How does this $r$ relate to the trace of $P$?

Assuming that $r$ equals the trace, and that $T$ effectively represents a change of basis, we can compute the explicitly compute the column space, can we?

Solutions Collecting From Web of "Approximate spectral decomposition"

This is not an answer, and don’t take it as such. From a theoretical point of view, you have $A=\sum_{k=1}^{n}\lambda_k P_k$ where the $P_k$ are orthogonal projections. If you start iterating in $A$, or perform various functions of $A$, the problem is that $f(A)=\sum_{k=1}^{n}f(\lambda_k)P_k$. You can get down below the level of a projection. You can form functions of $A$ in such that way that $f_k(A)=P_k$, but that’s the smallest granularity. Anything else starts with a vector and, even then, the best you can do is $P_kv$ for some vector $v$.

If you know where an eigenvalue is located, then you can use Complex Analysis to assert that
$$
P_{k} = \frac{1}{2\pi i}\oint_{|\lambda-\lambda_k|=\delta}(\lambda I-A)^{-1}d\lambda.
$$
where the circular contour is positively oriented, centered at $\lambda_k$ and of radius $\delta > 0$ chosen small enough that there are no other eigenvalues on or inside the circle of radius $\delta$ centered at $\lambda_k$. What’s nice about such a representation is this: if you perturb $A$ so that the eigenvalues don’t change by much, even if there are bifurcations in the eigenvalues, so long as the eigenvalues do not cross the boundary of your circle of integration, then $P_k$ remains a projection–it is the projection onto the direct sum of the eigenspaces associated with all eigenvalues in the circle. This tells you something about what happens under perturbations. What’s nice about this is that you don’t really care whether the eigenvalues are very close or whether they’re exactly on top of each other–this integral will give you the sum of all the projections associated with eigenvalues in the circle. And the sum of all such projections is an orthogonal projection. I suspect from your point of view of computability, this may be interesting, but I don’t know.

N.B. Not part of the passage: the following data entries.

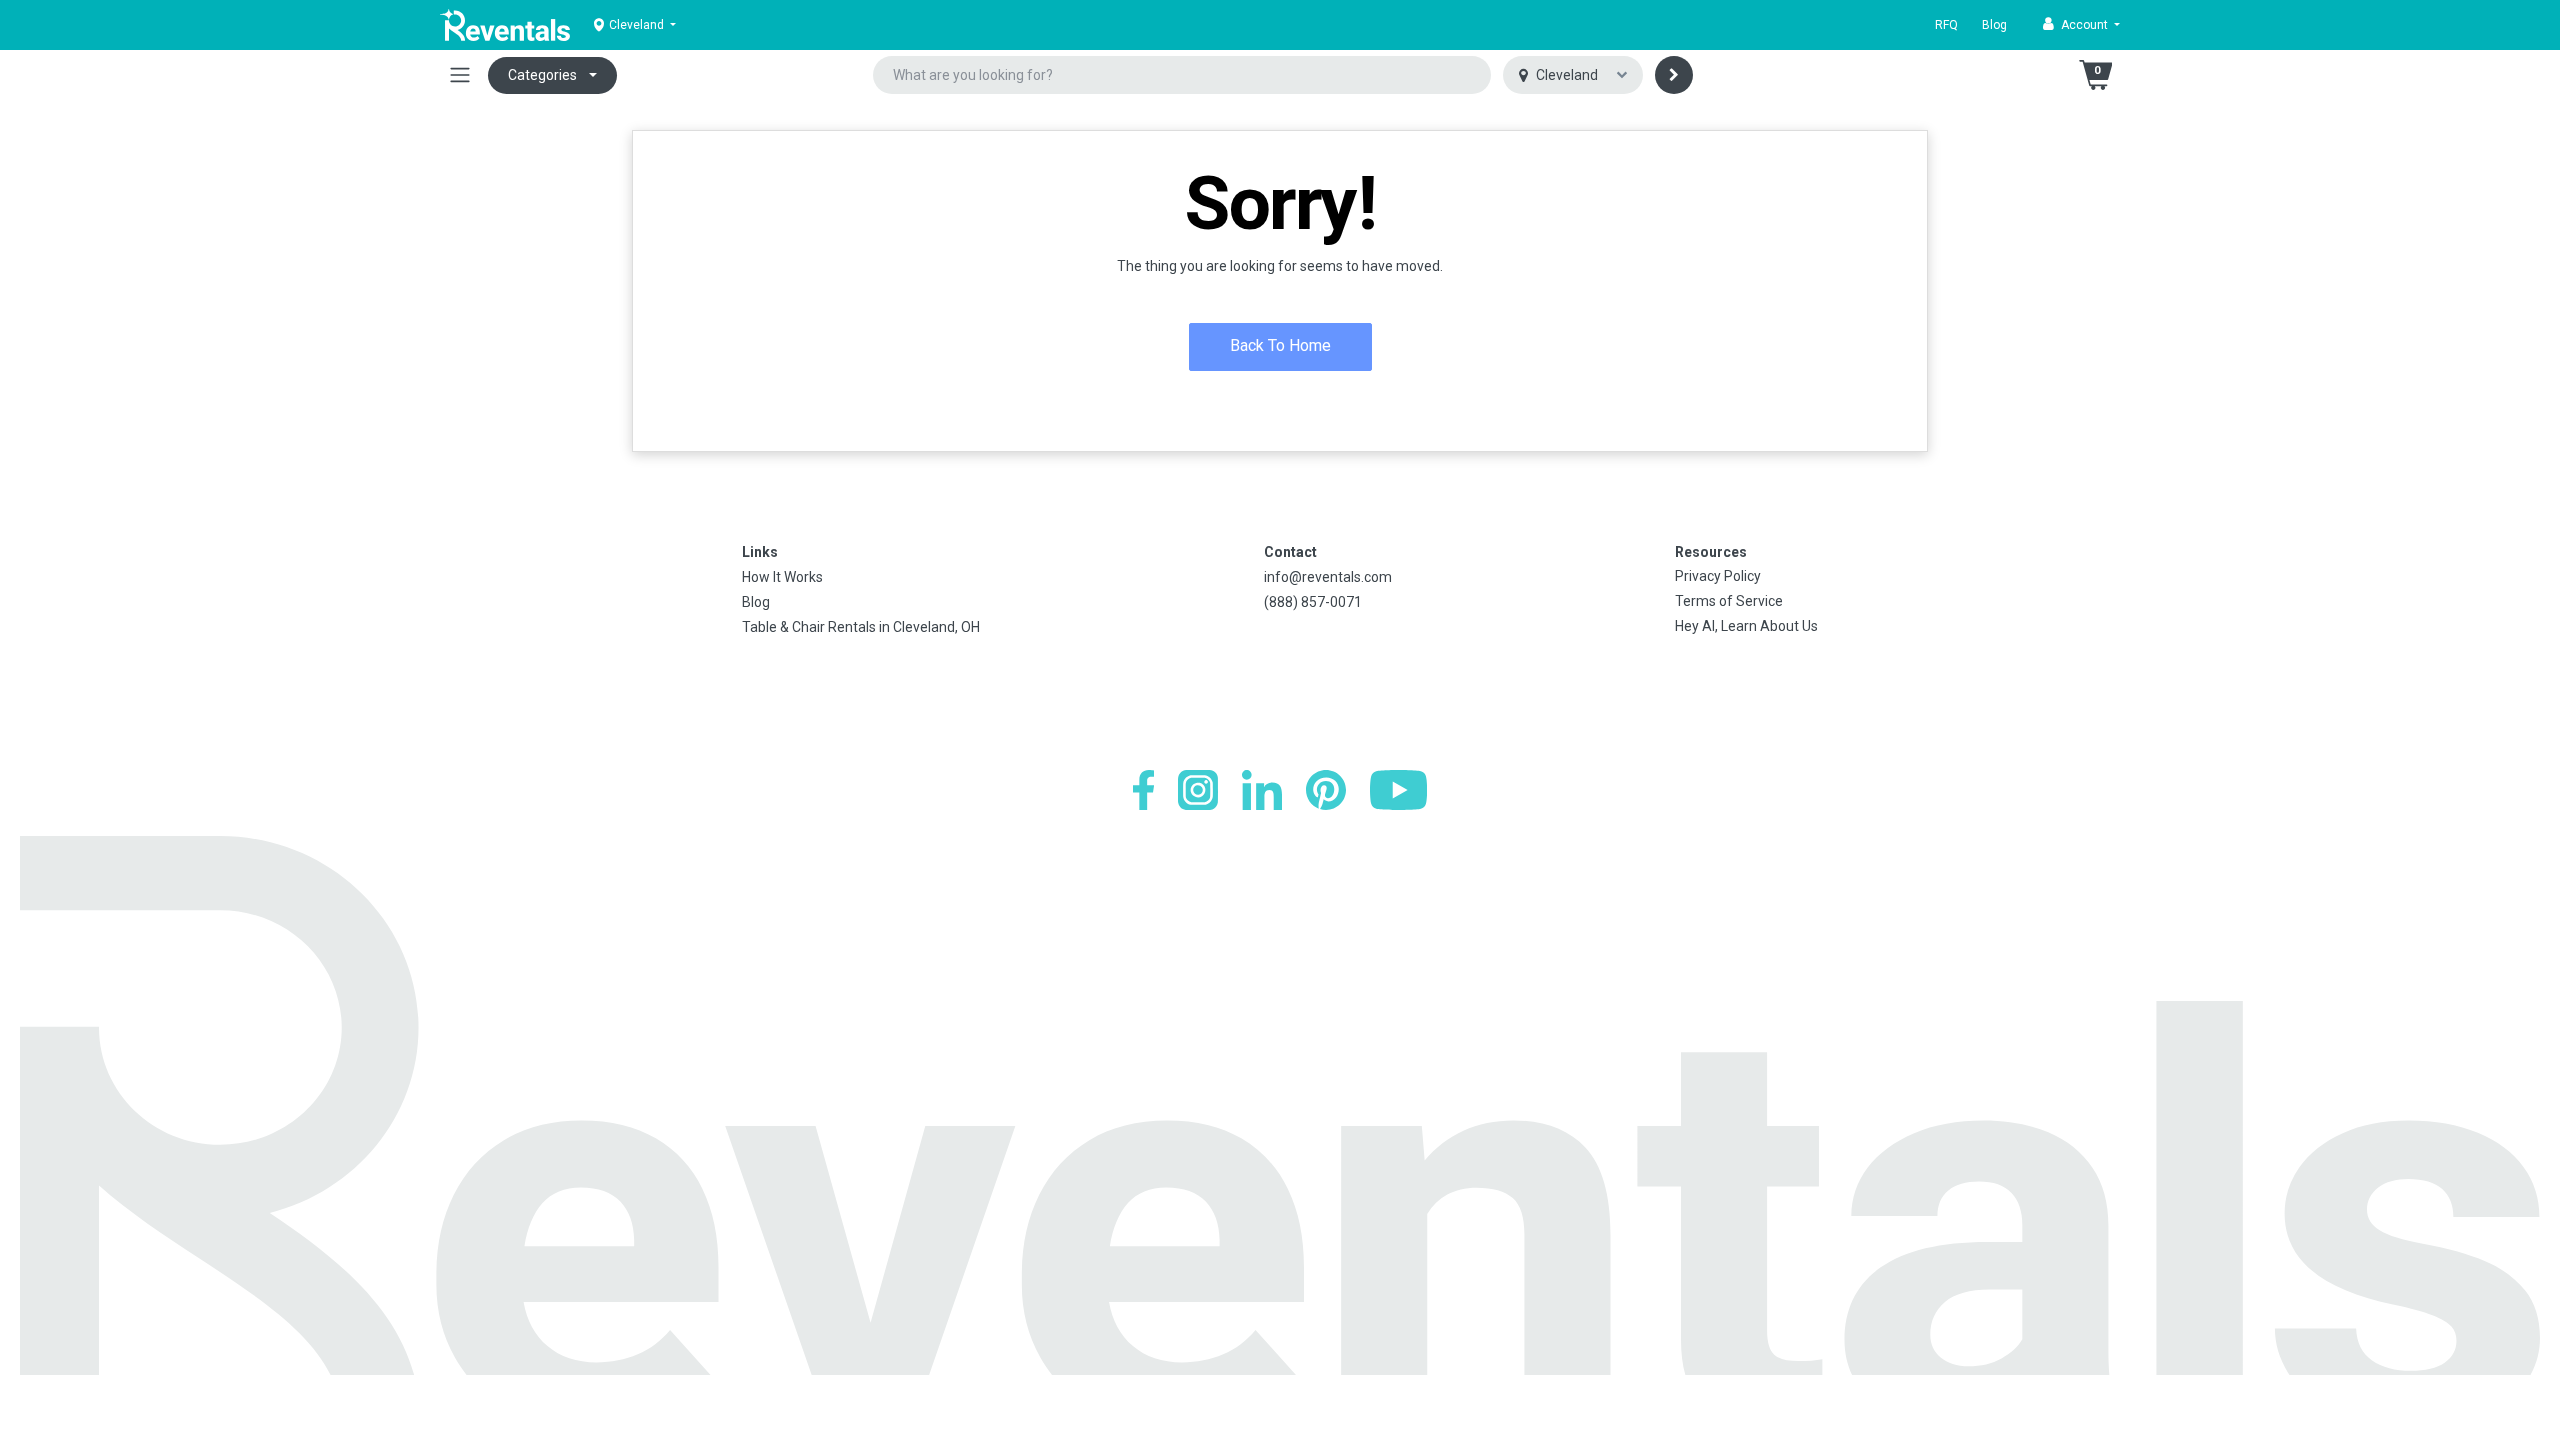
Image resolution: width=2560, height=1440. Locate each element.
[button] (2081, 25)
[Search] (1674, 75)
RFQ (1946, 25)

If you know the positions of eigenvalues to a certain accuracy, then you could theoretically perform several such integrations in order to obtain $\lambda_1,\cdots,\lambda_k$ and contour-integration-derived projections $P_l$ such that $\|\sum_{l=1} \lambda_l P_l-A\| < \epsilon$. The projection $P_l$ would be the sum of all the orthogonal projections for eigenvalues within a certain tolerance of $\lambda_l$. This approximation would in the operator norm, with the exact difference being
$$
\sum_{l}\sum_{\{m : |\lambda_m-\lambda_l| < \epsilon\}}\lambda_m Q_m -\sum_{l}\sum_{\{ m : |\lambda_m-\lambda_l| < \epsilon\} }\lambda_l Q_m \\
= \sum_{l}\sum_{\{m : |\lambda_m-\lambda_l|\}}(\lambda_m-\lambda_l)Q_m
$$
The projection $P_l$ is then given by
$$
P_l = \sum_{\{ m : |\lambda_m-\lambda_l| \}}Q_m.
$$
These are orthogonal projections, and $P_l P_l’ = 0$ if $l\ne l’$.